Sicuramente di difficile assimilazione, gli Slagmaur propongono un black metal con venature drammatiche, quasi teatrali, con passaggi inusuali e particolari, di indubbia follia, creando atmosfere talvolta surreali e malsane, malate e deviate. Risulta veramente ostico talvolta intuirne i percorsi e comprenderne il punto d'arrivo. Ritengo infatti che alcune composizioni di questo "Domfeldt", siano parzialmente riuscite, nello specifico andrebbero maggiormente sviluppate ed ampliate: un crescendo nella vana attesa del colpo da manuale, di quel tocco in più che potrebbe differenziare un buon brano in un capolavoro. Questa è la maggior lacuna di "Domfeldt". Rimane l'amaro in bocca perchè non riesce ad esplodere completamente la follia insita negli Slagmaur. Altro non trascurabile limite è, senza ombra di dubbio, la durata del dischetto... troppo poco 27 minuti per essere spacciato per un full lenght! Per ragioni oscure, tra l'altro, la versione in digipack sostituisce due brani ("Ingers Lyddagbok" e "Aptorian Demon") presenti nel demo con due bonus tracks, di cui una mai rilasciata prima e l'altra composta in esclusiva per questa re-release in digipack. Temevano risultassee troppo lungo il CD? Comunque sia, non voglio accanirmi contro gli Slagmaur, sarebbe oltremodo ingiusto perchè la loro musica è comunque buona, più in altre release che in questo lavoro se vogliamo essere sinceri fino in fondo. Il precedente "Skrekk Lich Kunsthler", ad esempio, è un lavoro molto più completo e riuscito che ha fatto intravedere le notevoli potenzialità del gruppo e la lucida mente malata degli Slagmaur. Ascoltandoli si scivola in un tunnel spietato dal quale difficilmente si riesce ad uscirne, un labirinto di sofferenza voluta ed accolta come trionfo finale. Ritmiche spesso pesanti con suoni volutamente "dissonanti", se mi concedete il termine, che catturano ed ammaliano chiunque presti loro la giusta attenzione. Ci vuole tempo per ascolare e metabolizzare questi norvegesi ed errore ed ingiusto sarebbe liquidarli in poco tempo.
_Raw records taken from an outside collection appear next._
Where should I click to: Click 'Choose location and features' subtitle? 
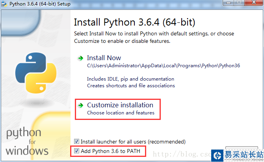pos(121,113)
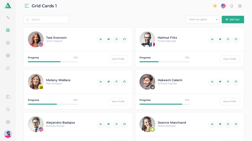The height and width of the screenshot is (141, 252).
Task: Open the 3D box icon in sidebar
Action: (x=8, y=43)
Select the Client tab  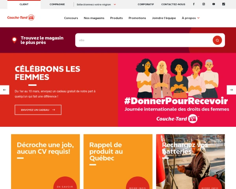pyautogui.click(x=24, y=4)
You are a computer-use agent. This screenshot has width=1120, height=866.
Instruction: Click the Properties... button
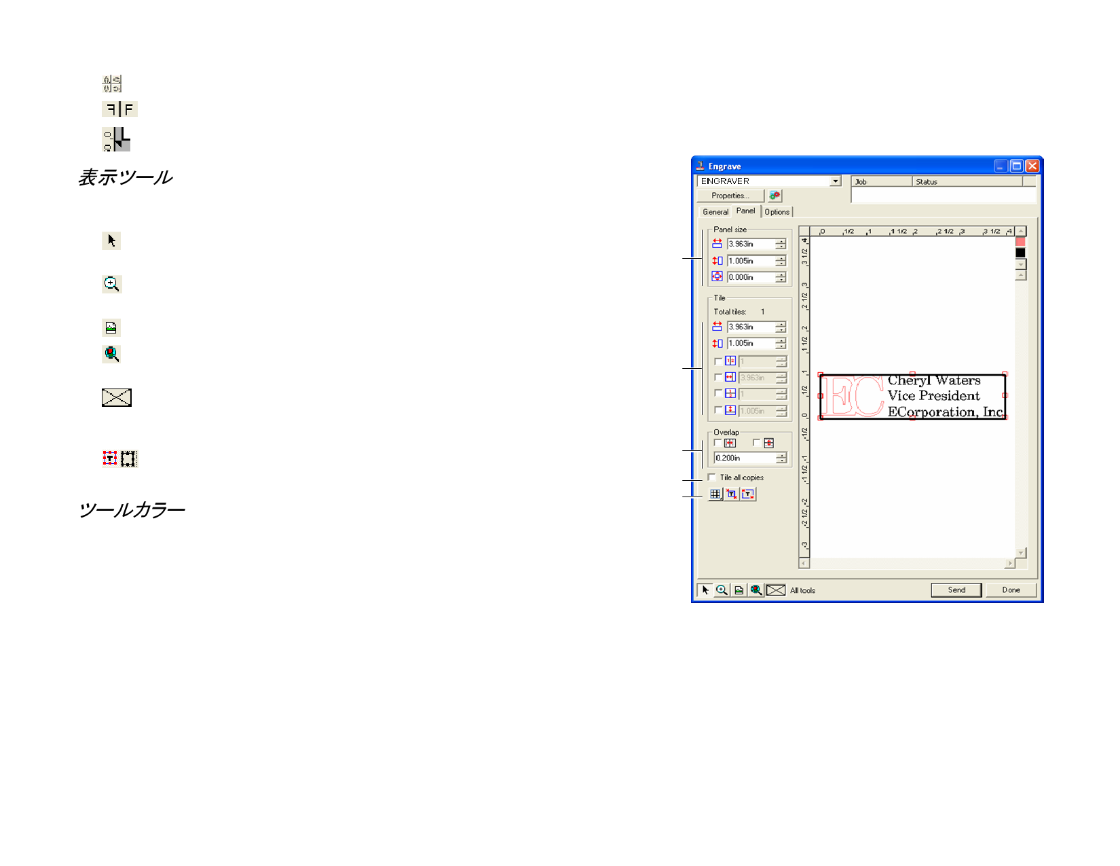click(x=730, y=196)
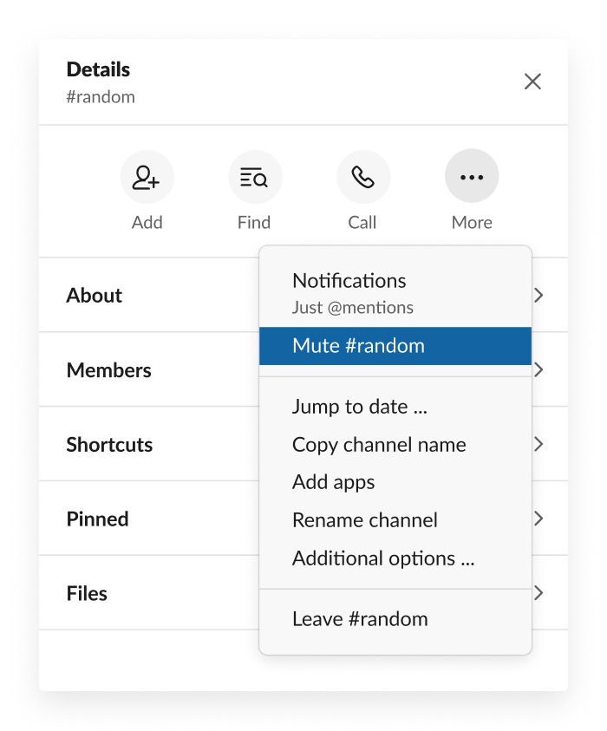
Task: Select Leave #random from the menu
Action: [360, 619]
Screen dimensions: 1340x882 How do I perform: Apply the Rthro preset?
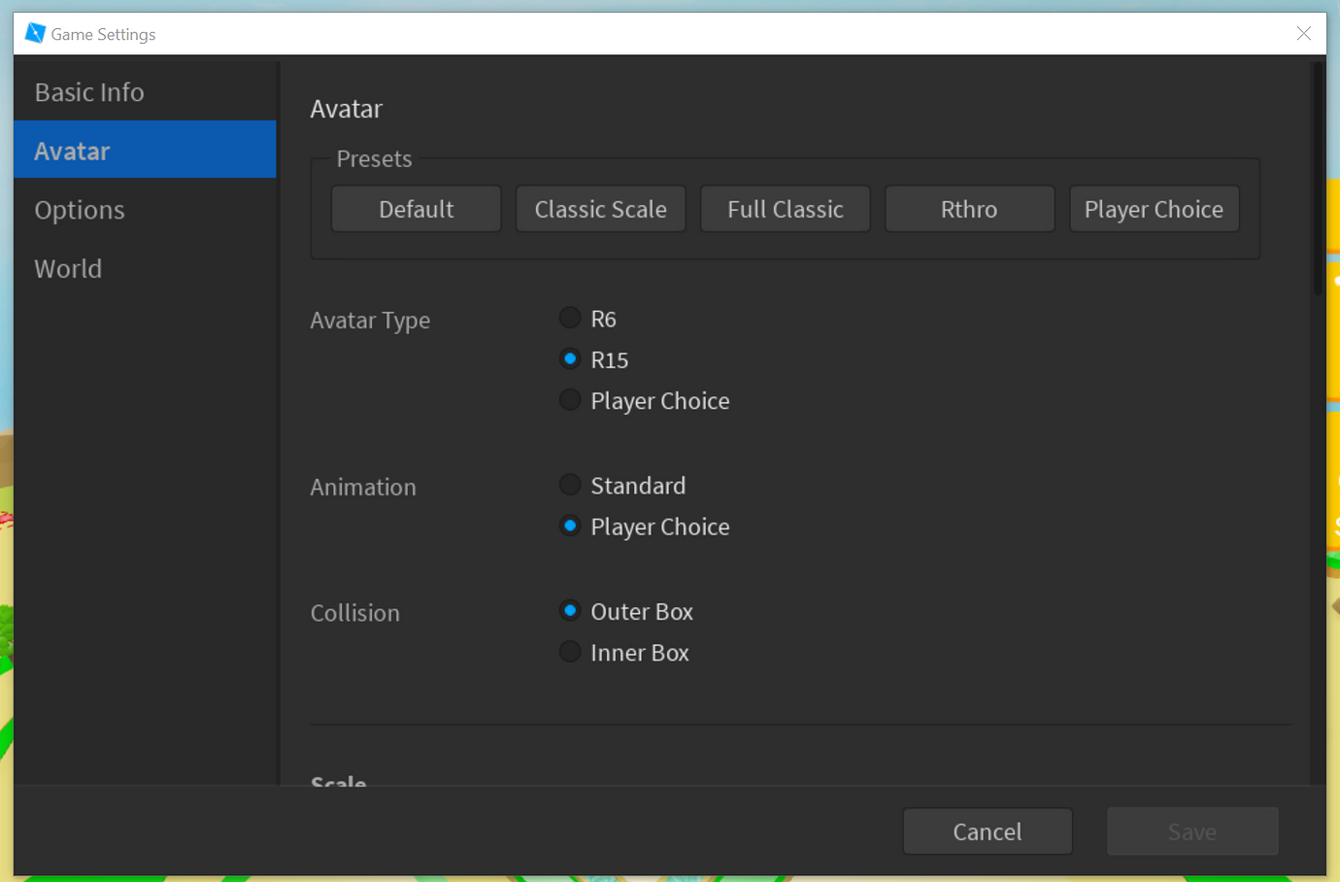coord(969,208)
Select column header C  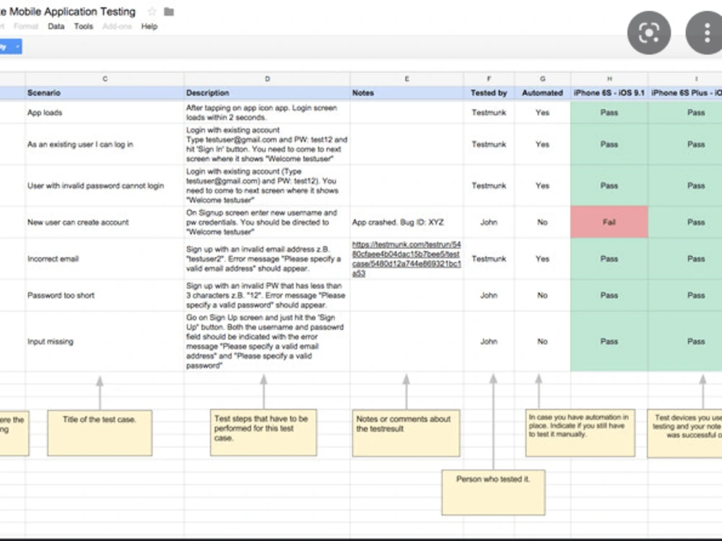[105, 79]
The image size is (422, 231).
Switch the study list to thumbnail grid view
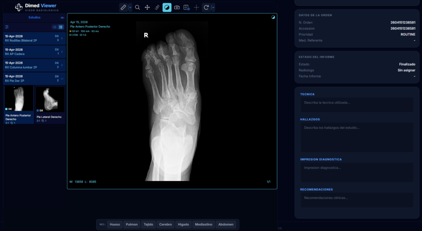[x=61, y=27]
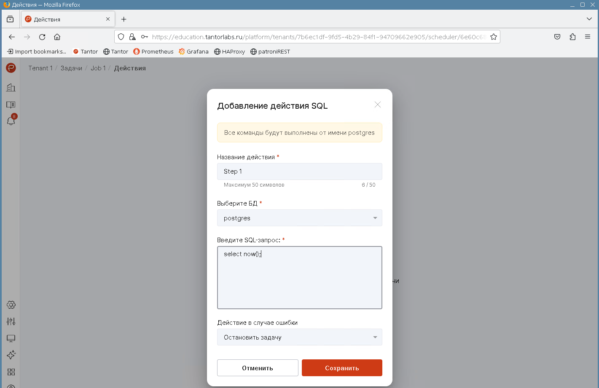Click the notifications bell icon in sidebar

pyautogui.click(x=11, y=121)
Attendendo il nuovo full, pianificato entro quest'anno, possiamo comunque addentrarci e conoscere meglio la musica degli Slagmaur anche tramite questo "Domfeldt", ma consiglio, per una visione più completa ed approfondita di dare spazio ai full precedenti come al già citato "Skrekk Lich Kunsthler" e "Svin", sicuramente più completi e riusciti.